The findings and recommendations from the test results were reported by Library of Congress’ Beacher Wiggins, also a U.S. RDA Test Coordinating Committee co-chair. Submitted records were reviewed to determine which treatments were acceptable out of broad variations. Errors were found in the same consistency between RDA and AACR2. The errors with RDA clustered around the access points for works and expressions. Time assessment was conducted as part of the criteria for cost analysis. Self-reported record creation time ranged from one minute to 720 minutes per record, and the average time spent by professional catalogers was seventy-five minutes for RDA and forty-six minutes for AACR2.
User survey results were outlined as follows:
- 85.2 percent answered that the RDA records fully meet or mostly meet their needs.
- Replacing General Material Designation (GMD), and spelling out currently abbreviated words were posted for both positive and negative features of RDA.
- 75 percent felt that the training documentation needs to be updated before implementation.
- Many responded that the RDA Toolkit was difficult to use, but its Workflow feature was useful.
- 63 percent of testers anticipate that major or minor changes need to be made to their local operations.
- 62 percent of institutional responses indicated that the U.S. should implement RDA, or implement it after making some changes.
Based on the test data analysis, it has been decided that the U.S. national libraries will not implement RDA prior to January 2013. Along with this decision, five sets of recommendations (action items) have been made for executives of three national libraries, ALA Publishing and other co-publishers, cataloging communities including Library of Congress’ Program for Cooperative Cataloging (PCC), the vendor community, and JSC. A timeframe for completion is assigned to each action item.
A concern was expressed from the audience about cataloging teaching at the library and information science (LIS). Wiggins emphasized the importance of introducing students to RDA and the FRBR terminology as soon as possible.
University of California Los Angeles’ John Riemer, chair of PCC, introduced that three task groups (TGs) have been formed to prepare the community for the transition to RDA. “RDA Decisions Needed TG” deals with issues that need to be addressed for successful implementation. “Acceptable Headings Categories TG” identifies headings currently existing in the authority file by three types of categories, and makes recommendations for the use and changes needed for each category. “TG on Hybrid Bibliographic Records” investigates the use of hybrid records.
Robert Bremer, consulting database specialist at OCLC, provided a brief update on OCLC’s plans for RDA. OCLC will participate in the PCC’ s three task groups. The interim policy on RDA cataloging in WorldCat will remain effect for the time being. A discussion paper will be issued on bibliographic records with mixed practices, in order to generate discussion and build consensus on related issues among OCLC libraries.
Lastly, the news on the RDA Toolkit product was shared by ALA Publishing’s Troy Linker. The double-user offer has been extended until August 31, 2012. All marketing and access information on the Toolkit is available on the web site www.rdatoolkit.org. The information about the future webinars will be provided on the Toolkit blog. Any suggestions can be made using the feedback mechanism on the web site, or be emailed to email@example.com
Consultants for Technical Services: What Do They Do and How Can They Help?

## EXERCISE INSTRUCTIONS
1 > From the RDA report, return the passage starting at "User survey results" and ending at "feature was useful.", copied word for word.
2 > Using the RDA report, answer yes or no to each statement and quote the words that decide it: (a) Professional catalogers spent seventy-five minutes per record on average for RDA. (b) The U.S. national libraries will implement RDA before January 2013. (c) The double-user offer for the RDA Toolkit was extended until August 31, 2012.

## DATASET SECTION
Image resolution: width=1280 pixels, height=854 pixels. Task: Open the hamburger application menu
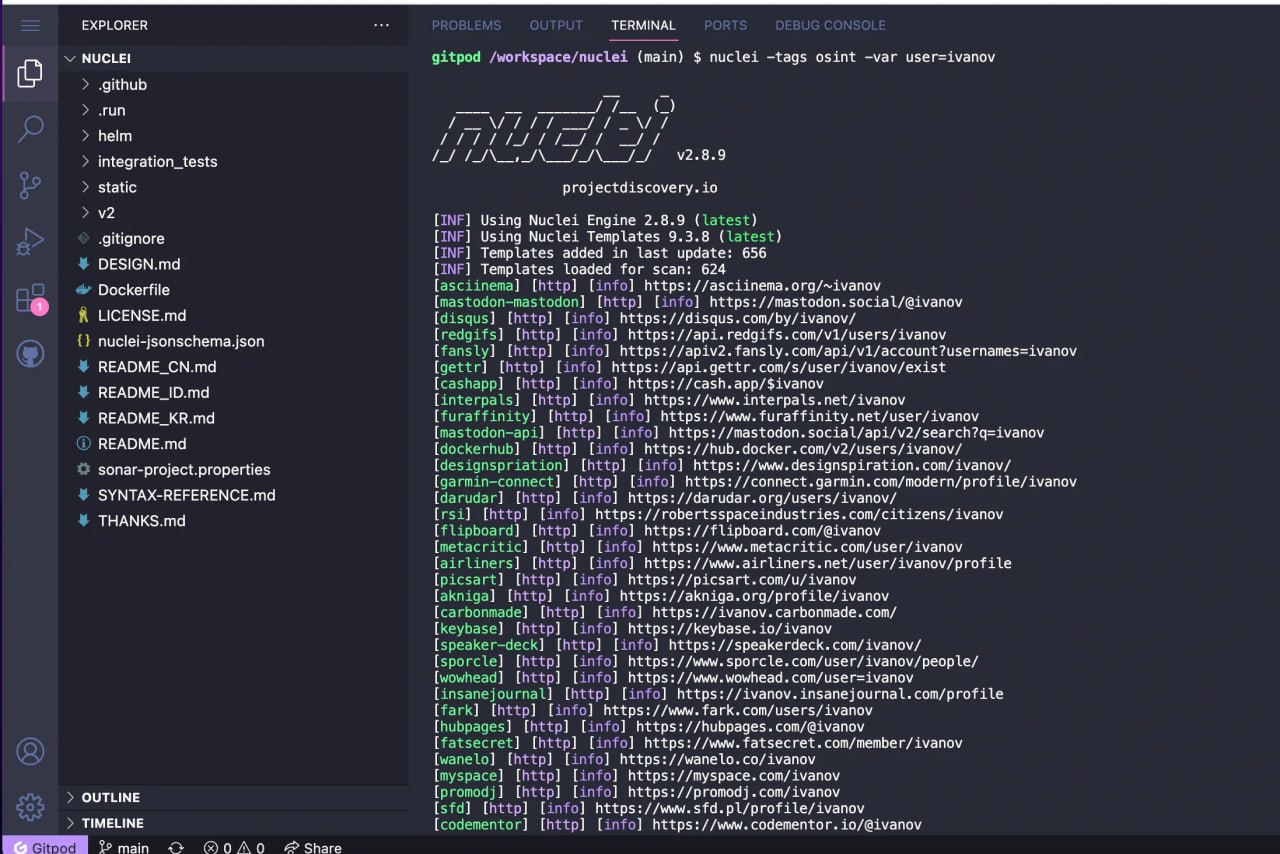coord(30,25)
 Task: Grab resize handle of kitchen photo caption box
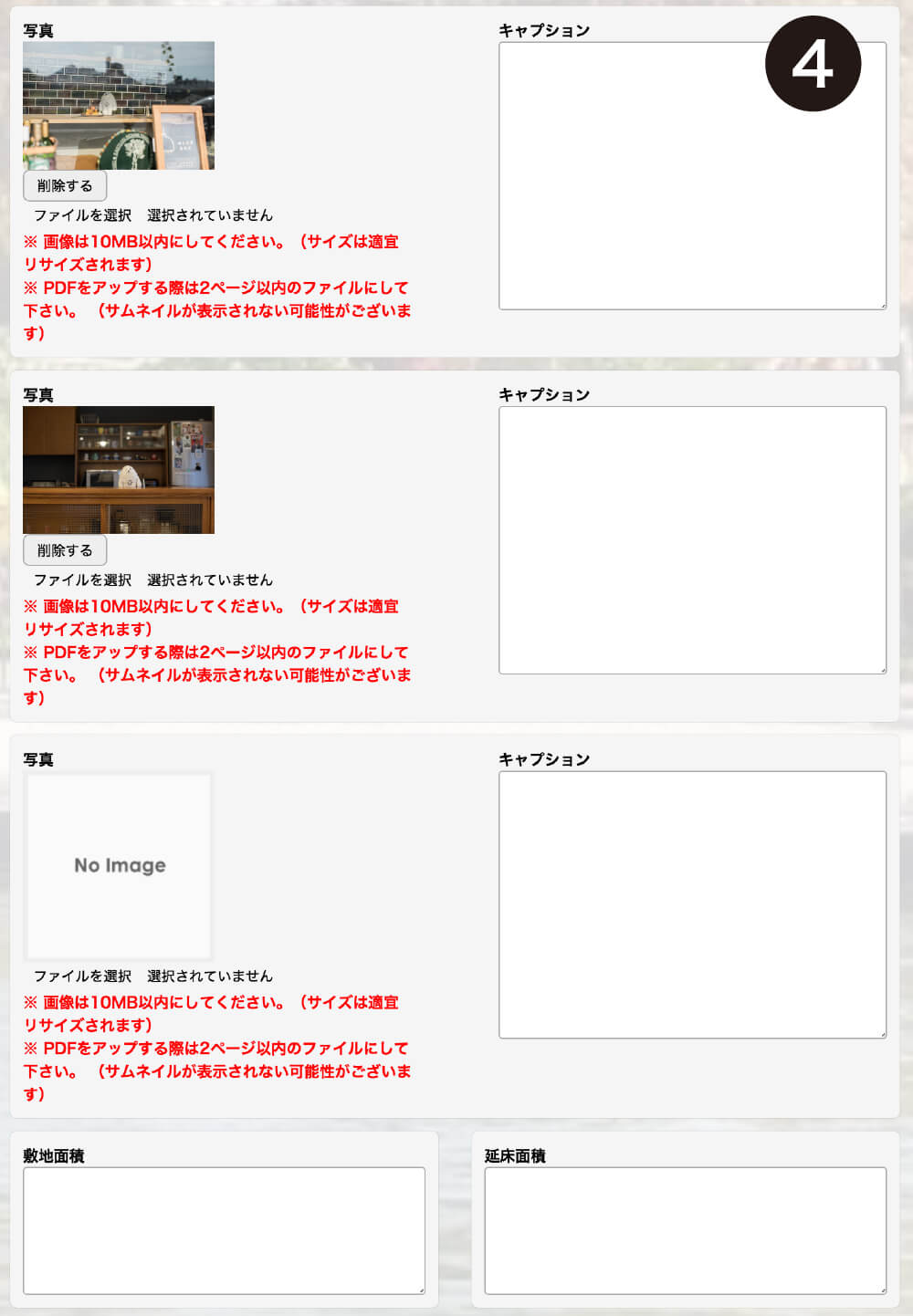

## EXERCISE RESPONSES
1 >
User survey results were outlined as follows:
- 85.2 percent answered that the RDA records fully meet or mostly meet their needs.
- Replacing General Material Designation (GMD), and spelling out currently abbreviated words were posted for both positive and negative features of RDA.
- 75 percent felt that the training documentation needs to be updated before implementation.
- Many responded that the RDA Toolkit was difficult to use, but its Workflow feature was useful.

2 >
(a) Yes: "the average time spent by professional catalogers was seventy-five minutes for RDA"
(b) No: "the U.S. national libraries will not implement RDA prior to January 2013"
(c) Yes: "The double-user offer has been extended until August 31, 2012."